*** Information ***

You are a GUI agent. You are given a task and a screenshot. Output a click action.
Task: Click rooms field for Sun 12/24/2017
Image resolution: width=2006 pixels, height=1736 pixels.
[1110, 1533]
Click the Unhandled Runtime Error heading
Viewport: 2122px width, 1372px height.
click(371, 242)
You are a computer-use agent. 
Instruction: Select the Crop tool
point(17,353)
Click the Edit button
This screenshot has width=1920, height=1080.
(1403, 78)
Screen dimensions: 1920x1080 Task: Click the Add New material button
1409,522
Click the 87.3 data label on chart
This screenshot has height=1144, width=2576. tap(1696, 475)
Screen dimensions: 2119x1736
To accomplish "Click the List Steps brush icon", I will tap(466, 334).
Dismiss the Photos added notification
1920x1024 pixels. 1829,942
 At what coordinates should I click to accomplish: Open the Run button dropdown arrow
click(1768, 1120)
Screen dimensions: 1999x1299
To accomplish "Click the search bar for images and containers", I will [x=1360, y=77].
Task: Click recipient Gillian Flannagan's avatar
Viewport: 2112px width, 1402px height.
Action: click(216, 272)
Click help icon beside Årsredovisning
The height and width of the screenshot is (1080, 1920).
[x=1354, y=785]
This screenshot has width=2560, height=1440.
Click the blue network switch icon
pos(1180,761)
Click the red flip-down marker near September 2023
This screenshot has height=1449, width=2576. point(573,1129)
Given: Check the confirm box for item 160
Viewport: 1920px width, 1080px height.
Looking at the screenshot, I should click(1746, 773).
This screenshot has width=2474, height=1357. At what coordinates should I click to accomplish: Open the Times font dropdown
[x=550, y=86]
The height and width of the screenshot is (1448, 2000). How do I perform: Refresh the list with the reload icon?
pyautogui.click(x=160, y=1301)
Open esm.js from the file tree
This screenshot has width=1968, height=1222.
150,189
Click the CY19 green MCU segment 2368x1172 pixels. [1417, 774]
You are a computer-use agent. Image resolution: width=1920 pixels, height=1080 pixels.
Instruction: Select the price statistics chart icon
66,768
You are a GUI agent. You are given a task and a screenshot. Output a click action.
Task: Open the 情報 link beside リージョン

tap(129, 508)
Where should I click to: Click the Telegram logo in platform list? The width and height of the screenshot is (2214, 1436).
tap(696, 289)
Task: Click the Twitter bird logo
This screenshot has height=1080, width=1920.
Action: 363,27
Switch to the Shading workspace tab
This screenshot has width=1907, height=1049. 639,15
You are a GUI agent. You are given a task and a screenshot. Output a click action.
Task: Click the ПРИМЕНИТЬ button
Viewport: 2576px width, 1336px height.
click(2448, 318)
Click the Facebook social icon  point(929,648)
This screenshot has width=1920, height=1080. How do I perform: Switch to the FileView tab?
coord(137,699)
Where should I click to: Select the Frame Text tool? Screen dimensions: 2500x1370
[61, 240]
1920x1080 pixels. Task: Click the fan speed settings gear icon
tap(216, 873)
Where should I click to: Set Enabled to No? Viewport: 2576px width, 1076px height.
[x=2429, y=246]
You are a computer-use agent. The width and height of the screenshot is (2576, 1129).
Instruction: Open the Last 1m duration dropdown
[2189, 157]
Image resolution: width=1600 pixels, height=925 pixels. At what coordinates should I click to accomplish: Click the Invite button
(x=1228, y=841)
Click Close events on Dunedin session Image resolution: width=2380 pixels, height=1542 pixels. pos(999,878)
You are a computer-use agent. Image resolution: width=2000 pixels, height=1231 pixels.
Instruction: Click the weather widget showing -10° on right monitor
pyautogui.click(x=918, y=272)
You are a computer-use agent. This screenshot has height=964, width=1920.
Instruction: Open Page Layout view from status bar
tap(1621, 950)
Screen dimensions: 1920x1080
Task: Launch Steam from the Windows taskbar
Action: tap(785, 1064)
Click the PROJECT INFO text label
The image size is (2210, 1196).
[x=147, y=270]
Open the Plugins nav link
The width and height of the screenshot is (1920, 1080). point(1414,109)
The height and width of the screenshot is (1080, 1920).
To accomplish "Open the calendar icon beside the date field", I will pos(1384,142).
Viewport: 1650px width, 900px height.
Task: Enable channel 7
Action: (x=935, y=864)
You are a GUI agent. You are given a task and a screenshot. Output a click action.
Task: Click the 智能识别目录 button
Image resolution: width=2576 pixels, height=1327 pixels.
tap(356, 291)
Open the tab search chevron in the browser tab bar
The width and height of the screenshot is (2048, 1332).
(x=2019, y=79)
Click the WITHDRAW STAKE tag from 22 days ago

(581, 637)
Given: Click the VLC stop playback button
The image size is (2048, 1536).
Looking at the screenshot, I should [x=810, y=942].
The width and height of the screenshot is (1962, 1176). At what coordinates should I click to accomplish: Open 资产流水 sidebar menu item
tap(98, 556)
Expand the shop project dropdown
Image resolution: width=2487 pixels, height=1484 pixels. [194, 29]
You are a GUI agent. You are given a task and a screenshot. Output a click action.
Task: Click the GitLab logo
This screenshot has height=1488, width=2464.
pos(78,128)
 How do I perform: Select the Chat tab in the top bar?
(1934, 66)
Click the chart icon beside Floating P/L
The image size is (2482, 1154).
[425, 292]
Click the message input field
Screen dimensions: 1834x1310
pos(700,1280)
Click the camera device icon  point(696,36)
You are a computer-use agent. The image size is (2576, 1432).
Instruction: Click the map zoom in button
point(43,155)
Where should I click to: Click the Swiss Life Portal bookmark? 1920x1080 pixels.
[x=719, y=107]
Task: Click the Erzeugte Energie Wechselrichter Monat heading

*** End of Information ***

**What to produce:** Quote all of the entries exactly as they appear.

**Result for this exercise:**
You are a GUI agent. You are given a task and a screenshot. Output a click action.
Task: Click rooms field for Sun 12/24/2017
Image resolution: width=2006 pixels, height=1736 pixels.
[1110, 1533]
Click the Unhandled Runtime Error heading
Viewport: 2122px width, 1372px height.
click(371, 242)
You are a computer-use agent. 
Instruction: Select the Crop tool
point(17,353)
Click the Edit button
This screenshot has width=1920, height=1080.
(1403, 78)
Screen dimensions: 1920x1080 Task: Click the Add New material button
1409,522
Click the 87.3 data label on chart
This screenshot has height=1144, width=2576. tap(1696, 475)
Screen dimensions: 2119x1736
To accomplish "Click the List Steps brush icon", I will tap(466, 334).
Dismiss the Photos added notification
1920x1024 pixels. 1829,942
 At what coordinates should I click to accomplish: Open the Run button dropdown arrow
click(1768, 1120)
Screen dimensions: 1999x1299
To accomplish "Click the search bar for images and containers", I will [x=1360, y=77].
Task: Click recipient Gillian Flannagan's avatar
Viewport: 2112px width, 1402px height.
Action: click(216, 272)
Click help icon beside Årsredovisning
The height and width of the screenshot is (1080, 1920).
[x=1354, y=785]
This screenshot has width=2560, height=1440.
Click the blue network switch icon
pos(1180,761)
Click the red flip-down marker near September 2023
This screenshot has height=1449, width=2576. point(573,1129)
Given: Check the confirm box for item 160
Viewport: 1920px width, 1080px height.
Looking at the screenshot, I should click(1746, 773).
This screenshot has width=2474, height=1357. At what coordinates should I click to accomplish: Open the Times font dropdown
[x=550, y=86]
The height and width of the screenshot is (1448, 2000). How do I perform: Refresh the list with the reload icon?
pyautogui.click(x=160, y=1301)
Open esm.js from the file tree
This screenshot has width=1968, height=1222.
150,189
Click the CY19 green MCU segment 2368x1172 pixels. [1417, 774]
You are a computer-use agent. Image resolution: width=1920 pixels, height=1080 pixels.
Instruction: Select the price statistics chart icon
66,768
You are a GUI agent. You are given a task and a screenshot. Output a click action.
Task: Open the 情報 link beside リージョン

tap(129, 508)
Where should I click to: Click the Telegram logo in platform list? The width and height of the screenshot is (2214, 1436).
tap(696, 289)
Task: Click the Twitter bird logo
This screenshot has height=1080, width=1920.
Action: 363,27
Switch to the Shading workspace tab
This screenshot has width=1907, height=1049. 639,15
You are a GUI agent. You are given a task and a screenshot. Output a click action.
Task: Click the ПРИМЕНИТЬ button
Viewport: 2576px width, 1336px height.
click(2448, 318)
Click the Facebook social icon  point(929,648)
This screenshot has width=1920, height=1080. How do I perform: Switch to the FileView tab?
coord(137,699)
Where should I click to: Select the Frame Text tool? Screen dimensions: 2500x1370
[61, 240]
1920x1080 pixels. Task: Click the fan speed settings gear icon
tap(216, 873)
Where should I click to: Set Enabled to No? Viewport: 2576px width, 1076px height.
[x=2429, y=246]
You are a computer-use agent. The width and height of the screenshot is (2576, 1129).
Instruction: Open the Last 1m duration dropdown
[2189, 157]
Image resolution: width=1600 pixels, height=925 pixels. At what coordinates should I click to accomplish: Click the Invite button
(x=1228, y=841)
Click Close events on Dunedin session Image resolution: width=2380 pixels, height=1542 pixels. pos(999,878)
You are a computer-use agent. Image resolution: width=2000 pixels, height=1231 pixels.
Instruction: Click the weather widget showing -10° on right monitor
pyautogui.click(x=918, y=272)
You are a computer-use agent. This screenshot has height=964, width=1920.
Instruction: Open Page Layout view from status bar
tap(1621, 950)
Screen dimensions: 1920x1080
Task: Launch Steam from the Windows taskbar
Action: tap(785, 1064)
Click the PROJECT INFO text label
The image size is (2210, 1196).
[x=147, y=270]
Open the Plugins nav link
The width and height of the screenshot is (1920, 1080). point(1414,109)
The height and width of the screenshot is (1080, 1920).
To accomplish "Open the calendar icon beside the date field", I will pos(1384,142).
Viewport: 1650px width, 900px height.
Task: Enable channel 7
Action: (x=935, y=864)
You are a GUI agent. You are given a task and a screenshot. Output a click action.
Task: Click the 智能识别目录 button
Image resolution: width=2576 pixels, height=1327 pixels.
tap(356, 291)
Open the tab search chevron in the browser tab bar
The width and height of the screenshot is (2048, 1332).
(x=2019, y=79)
Click the WITHDRAW STAKE tag from 22 days ago

(581, 637)
Given: Click the VLC stop playback button
The image size is (2048, 1536).
Looking at the screenshot, I should [x=810, y=942].
The width and height of the screenshot is (1962, 1176). At what coordinates should I click to accomplish: Open 资产流水 sidebar menu item
tap(98, 556)
Expand the shop project dropdown
Image resolution: width=2487 pixels, height=1484 pixels. [194, 29]
You are a GUI agent. You are given a task and a screenshot. Output a click action.
Task: Click the GitLab logo
This screenshot has height=1488, width=2464.
pos(78,128)
 How do I perform: Select the Chat tab in the top bar?
(1934, 66)
Click the chart icon beside Floating P/L
The image size is (2482, 1154).
[425, 292]
Click the message input field
Screen dimensions: 1834x1310
pos(700,1280)
Click the camera device icon  point(696,36)
You are a computer-use agent. The image size is (2576, 1432).
Instruction: Click the map zoom in button
point(43,155)
Where should I click to: Click the Swiss Life Portal bookmark? 1920x1080 pixels.
[x=719, y=107]
Task: Click the Erzeugte Energie Wechselrichter Monat heading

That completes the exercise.